» **What is being asked**: Render as a numbered list everything in the listing from the line containing "Tap the answer" down to the line containing "Action: 430,340", both included, leaving out blank lines and pictures.

» **Entries shown**:
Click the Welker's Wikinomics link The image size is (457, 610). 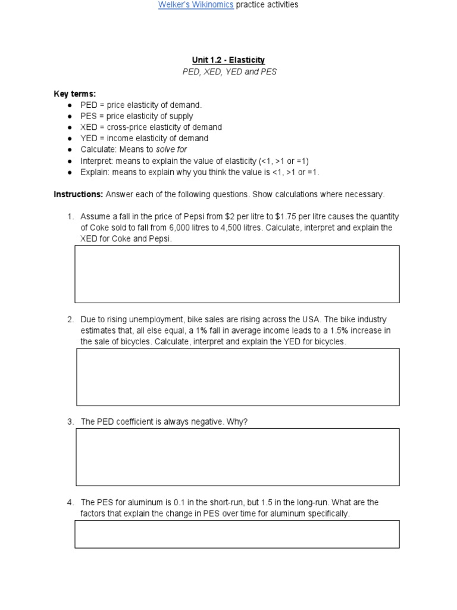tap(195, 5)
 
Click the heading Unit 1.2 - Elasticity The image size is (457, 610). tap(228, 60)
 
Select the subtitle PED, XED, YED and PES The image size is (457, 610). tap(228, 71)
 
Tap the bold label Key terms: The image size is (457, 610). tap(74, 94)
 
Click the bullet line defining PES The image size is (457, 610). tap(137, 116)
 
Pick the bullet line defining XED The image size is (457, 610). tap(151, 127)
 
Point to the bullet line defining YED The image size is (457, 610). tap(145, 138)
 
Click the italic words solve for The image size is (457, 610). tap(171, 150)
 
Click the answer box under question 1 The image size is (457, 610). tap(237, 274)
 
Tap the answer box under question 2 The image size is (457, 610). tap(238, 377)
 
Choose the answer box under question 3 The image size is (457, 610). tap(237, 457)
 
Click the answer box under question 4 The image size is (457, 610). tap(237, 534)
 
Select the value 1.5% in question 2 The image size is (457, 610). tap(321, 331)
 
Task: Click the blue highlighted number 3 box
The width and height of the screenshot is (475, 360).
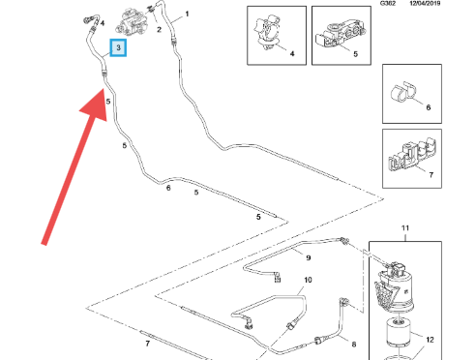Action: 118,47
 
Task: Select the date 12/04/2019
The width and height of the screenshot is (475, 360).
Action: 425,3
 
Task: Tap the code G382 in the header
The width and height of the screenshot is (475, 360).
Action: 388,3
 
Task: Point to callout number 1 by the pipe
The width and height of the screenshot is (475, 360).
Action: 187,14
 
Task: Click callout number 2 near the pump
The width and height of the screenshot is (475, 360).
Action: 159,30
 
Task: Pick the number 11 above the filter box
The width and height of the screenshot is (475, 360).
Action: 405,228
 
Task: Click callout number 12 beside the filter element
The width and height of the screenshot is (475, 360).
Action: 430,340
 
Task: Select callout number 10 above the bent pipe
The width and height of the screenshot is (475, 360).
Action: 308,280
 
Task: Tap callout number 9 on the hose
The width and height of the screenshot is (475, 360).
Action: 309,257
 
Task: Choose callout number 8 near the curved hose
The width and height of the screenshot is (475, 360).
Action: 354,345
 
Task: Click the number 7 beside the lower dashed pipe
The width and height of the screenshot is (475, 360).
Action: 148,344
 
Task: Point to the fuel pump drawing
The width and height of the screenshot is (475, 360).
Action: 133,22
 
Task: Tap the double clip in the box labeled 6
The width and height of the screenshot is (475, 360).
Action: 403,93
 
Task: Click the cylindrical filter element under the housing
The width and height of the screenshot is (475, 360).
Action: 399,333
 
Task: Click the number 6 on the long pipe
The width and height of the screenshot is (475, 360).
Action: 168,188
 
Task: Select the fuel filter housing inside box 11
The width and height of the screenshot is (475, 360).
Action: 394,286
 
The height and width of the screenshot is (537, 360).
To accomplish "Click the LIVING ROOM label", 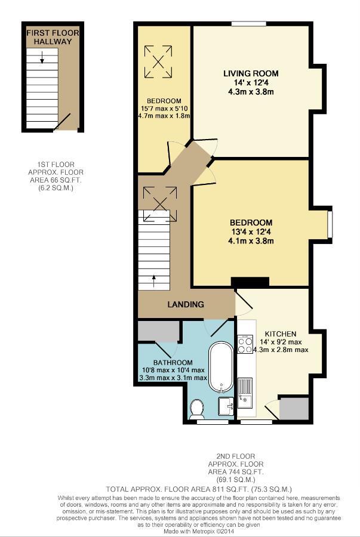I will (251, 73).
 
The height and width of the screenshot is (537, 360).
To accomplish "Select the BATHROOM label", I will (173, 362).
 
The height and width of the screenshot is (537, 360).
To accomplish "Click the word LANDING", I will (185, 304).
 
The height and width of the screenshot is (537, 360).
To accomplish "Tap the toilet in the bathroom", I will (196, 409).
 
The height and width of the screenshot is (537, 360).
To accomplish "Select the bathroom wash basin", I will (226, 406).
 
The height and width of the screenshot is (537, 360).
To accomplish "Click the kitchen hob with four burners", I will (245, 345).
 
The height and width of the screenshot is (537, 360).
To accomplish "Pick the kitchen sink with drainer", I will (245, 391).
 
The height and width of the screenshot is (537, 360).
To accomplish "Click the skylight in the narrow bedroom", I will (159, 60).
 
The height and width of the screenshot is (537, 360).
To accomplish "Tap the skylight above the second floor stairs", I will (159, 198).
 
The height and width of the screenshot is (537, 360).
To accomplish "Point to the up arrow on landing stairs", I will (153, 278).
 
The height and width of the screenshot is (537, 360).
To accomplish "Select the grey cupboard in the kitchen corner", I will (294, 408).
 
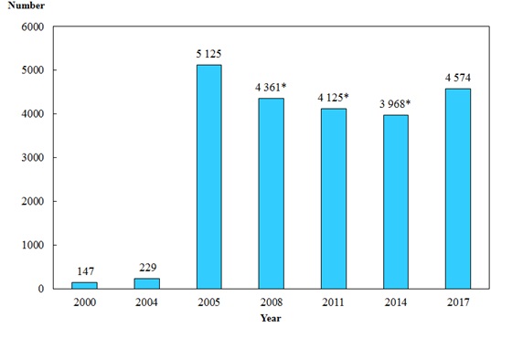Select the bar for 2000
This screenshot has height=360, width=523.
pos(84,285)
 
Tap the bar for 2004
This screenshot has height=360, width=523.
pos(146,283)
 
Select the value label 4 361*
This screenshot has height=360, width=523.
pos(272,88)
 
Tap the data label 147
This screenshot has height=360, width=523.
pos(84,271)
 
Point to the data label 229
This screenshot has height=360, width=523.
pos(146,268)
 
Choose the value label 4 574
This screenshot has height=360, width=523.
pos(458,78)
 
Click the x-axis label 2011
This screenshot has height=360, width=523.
==
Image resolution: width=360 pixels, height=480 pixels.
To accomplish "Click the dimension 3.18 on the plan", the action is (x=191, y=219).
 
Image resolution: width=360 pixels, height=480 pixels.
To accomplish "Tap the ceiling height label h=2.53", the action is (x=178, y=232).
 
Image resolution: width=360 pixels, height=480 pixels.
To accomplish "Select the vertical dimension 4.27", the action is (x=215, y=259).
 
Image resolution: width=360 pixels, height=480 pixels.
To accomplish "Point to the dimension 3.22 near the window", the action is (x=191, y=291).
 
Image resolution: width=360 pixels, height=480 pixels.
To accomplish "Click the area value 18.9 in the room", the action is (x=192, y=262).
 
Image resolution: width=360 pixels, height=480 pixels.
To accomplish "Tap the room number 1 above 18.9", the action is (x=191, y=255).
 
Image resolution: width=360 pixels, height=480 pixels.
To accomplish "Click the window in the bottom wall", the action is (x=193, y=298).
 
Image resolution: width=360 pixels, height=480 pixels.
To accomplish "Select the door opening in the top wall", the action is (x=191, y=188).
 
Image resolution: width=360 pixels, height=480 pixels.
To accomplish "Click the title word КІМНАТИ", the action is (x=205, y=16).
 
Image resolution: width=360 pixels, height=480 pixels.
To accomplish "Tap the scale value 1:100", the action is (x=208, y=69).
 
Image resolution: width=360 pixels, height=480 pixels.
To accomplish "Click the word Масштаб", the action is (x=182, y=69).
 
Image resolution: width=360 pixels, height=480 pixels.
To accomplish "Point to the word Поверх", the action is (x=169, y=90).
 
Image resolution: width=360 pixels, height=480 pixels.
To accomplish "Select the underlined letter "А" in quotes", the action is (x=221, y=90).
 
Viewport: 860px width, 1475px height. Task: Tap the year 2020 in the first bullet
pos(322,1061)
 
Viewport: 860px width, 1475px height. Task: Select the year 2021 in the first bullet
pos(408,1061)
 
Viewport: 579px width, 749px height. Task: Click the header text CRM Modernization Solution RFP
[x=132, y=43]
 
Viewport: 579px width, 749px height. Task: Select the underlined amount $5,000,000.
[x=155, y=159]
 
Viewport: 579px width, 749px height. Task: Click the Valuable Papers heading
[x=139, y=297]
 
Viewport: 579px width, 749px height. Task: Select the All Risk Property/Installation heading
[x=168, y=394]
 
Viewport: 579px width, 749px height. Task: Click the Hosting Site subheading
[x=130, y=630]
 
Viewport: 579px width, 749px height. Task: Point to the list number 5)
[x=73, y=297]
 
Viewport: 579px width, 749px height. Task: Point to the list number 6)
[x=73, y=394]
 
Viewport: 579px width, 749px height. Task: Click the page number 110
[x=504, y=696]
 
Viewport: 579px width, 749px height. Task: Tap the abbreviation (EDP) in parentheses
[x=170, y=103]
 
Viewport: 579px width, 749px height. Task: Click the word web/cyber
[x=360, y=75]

» **Output**:
1. Tap the answer box under question 2 The image size is (457, 610). tap(238, 377)
2. Choose the answer box under question 3 The image size is (457, 610). tap(237, 457)
3. Click the answer box under question 4 The image size is (457, 610). tap(237, 534)
4. Select the value 1.5% in question 2 The image size is (457, 610). tap(321, 331)
5. Task: Click the blue highlighted number 3 box
6. The width and height of the screenshot is (475, 360).
7. Action: 118,47
8. Task: Select the date 12/04/2019
9. The width and height of the screenshot is (475, 360).
10. Action: 425,3
11. Task: Tap the code G382 in the header
12. The width and height of the screenshot is (475, 360).
13. Action: 388,3
14. Task: Point to callout number 1 by the pipe
15. The width and height of the screenshot is (475, 360).
16. Action: 187,14
17. Task: Click callout number 2 near the pump
18. The width and height of the screenshot is (475, 360).
19. Action: 159,30
20. Task: Pick the number 11 above the filter box
21. The width and height of the screenshot is (475, 360).
22. Action: 405,228
23. Task: Click callout number 12 beside the filter element
24. The width and height of the screenshot is (475, 360).
25. Action: 430,340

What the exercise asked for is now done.